Dangote Cement is steadily on track to realise the target of repurchasing up to 10 per cent of its common stock, having received the capital market regulator’s authorisation to start a new share buyback.
The company announced Wednesday the Securities and Exchange Commission had validated the move, setting up Africa’s largest cement manufacturer for the launch of its third share repurchase in less than three years.
From the first phase completed on the last day of 2020, 40.2 million shares were repurchased for N9.8 billion, representing 0.2 per cent of the total issued shares.
The second tranche, executed last January, bought back over 126.7 million units or 0.7 per cent at the sum of N35.1 billion.

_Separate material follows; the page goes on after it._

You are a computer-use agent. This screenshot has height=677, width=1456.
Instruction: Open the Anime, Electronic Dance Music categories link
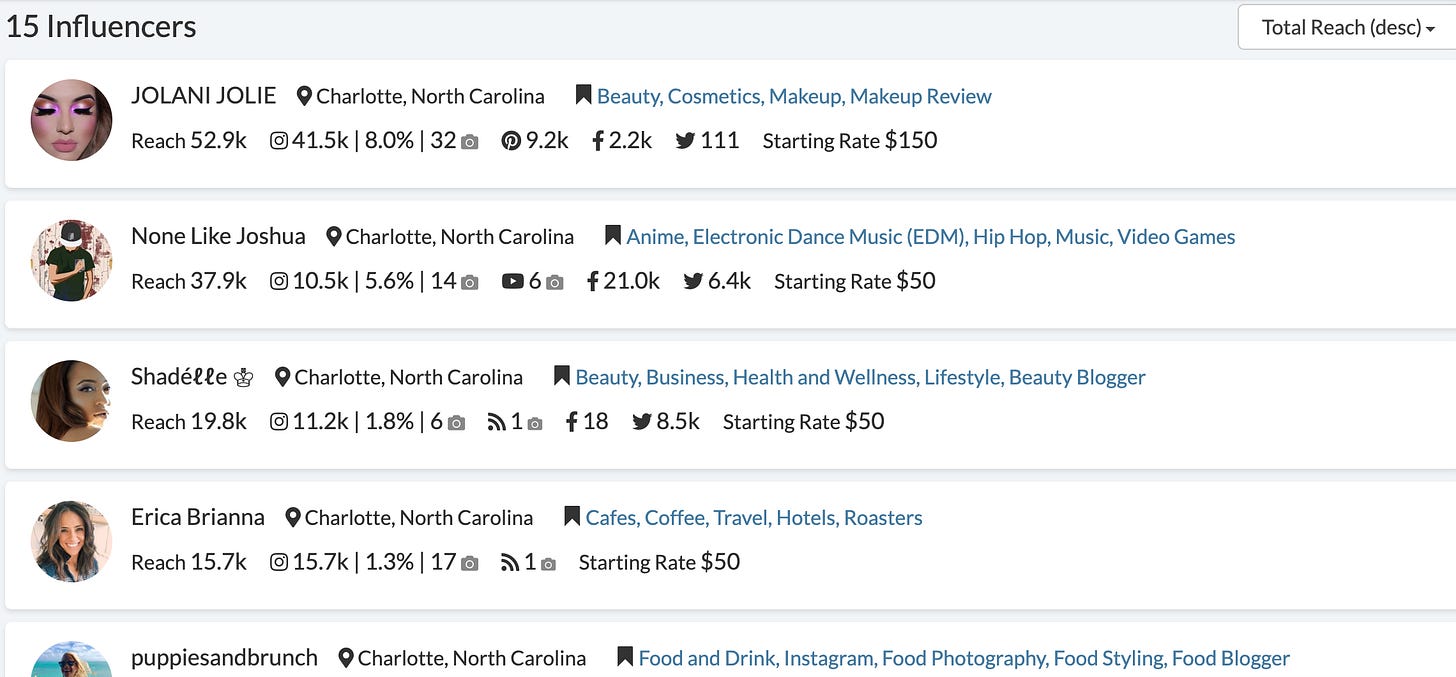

That left the total residual issued and fully paid outstanding shares of the firm at about 16.9 billion units, with more than 1.5 billion shares due to be repurchased to match Dangote Cement’s buyback ambition.
“The share buy-back programme will be executed under the approval granted by the Company’s shareholders at the Extraordinary General Meeting of Dangote Cement PLC which was held on 13 December 2022,” the company said in a statement.
Buying its own shares back in some way allows the firm to hand more money back to shareholders on the expectation that fewer outstanding shares could strengthen the share price.
Dangote Cement’s share price has risen 16.4 per cent to N285 since the company completed its first share repurchase on 31 December, 2020, hitting a high of N300 on 16 May, 2022.
Cash and cash equivalents, the balance sheet item from which the money for a buyback is typically sourced, stood at N283.8 billion, according to the company’s 2022 audited annual report.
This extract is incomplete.